For context, I was always the ugly, fat kid. Throughout middle school not one boy would bat an eye and I felt insecure when my friends with boobs and small waists got boyfriends whereas I was the chubby, ugly friend with no romantic experiences. What felt worse is that boys would ask me out as a joke or make dares to talk to me and flirt with me.
To fix my loneliness I went on the internet and began talking to boys. I’m guessing I did it so often because I liked the attention and comfort of being able to hide my fatness and ugliness behind a bright screen. I didn’t fake my personality and I can confidently say that I’m a loving person. I like showing my love to people but boys in person didn’t want to see that because I was ugly on the outside.
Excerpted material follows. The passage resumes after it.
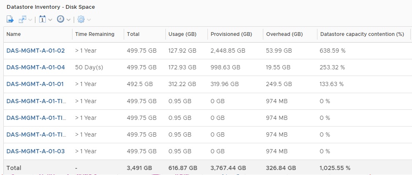Open the date range calendar icon

(42, 19)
Throughout high school, I’ve gotten prettier. I lost baby fat and my body and face has changed significantly. So naturally boys start turning their heads but I’ve never had a romantic interaction with a man before so I ignore it. All until my male friends started showing interest in me. It’s like they’re all competing against each other to see who can get with me first.
One thing to know about me is that I love attention, probably because I didn’t get much from my father (daddy issues) and boys at school. One of my guy friends recently bought me $70 worth of yarn because he knows I love crocheting and I’m always running low on yarn. So what did I do? I made him a Spider-Man crochet plushie since he loves Spider-Man and I gifted it to him for his birthday along with some of his favorite treats and oh my god the smile on his face was heart melting.
Although these are all acts of friendships, I don’t know what to do about the online dating because I still have feelings for my boyfriend but it’s getting harder everyday since I have an opportunity I’ve never had before: to have a real relationship. My online boyfriend is a great guy and he has potential. But we can’t express our love for each other when we’re 12 hours apart. I don’t want to break his heart and dump him for a guy who I can see and feel everyday. All this online dating for 5 years has made me so touch deprived that I’m willing to do anything to be able to cuddle with my lover, go out on dates, have my first kiss and do all the high school sweetheart things.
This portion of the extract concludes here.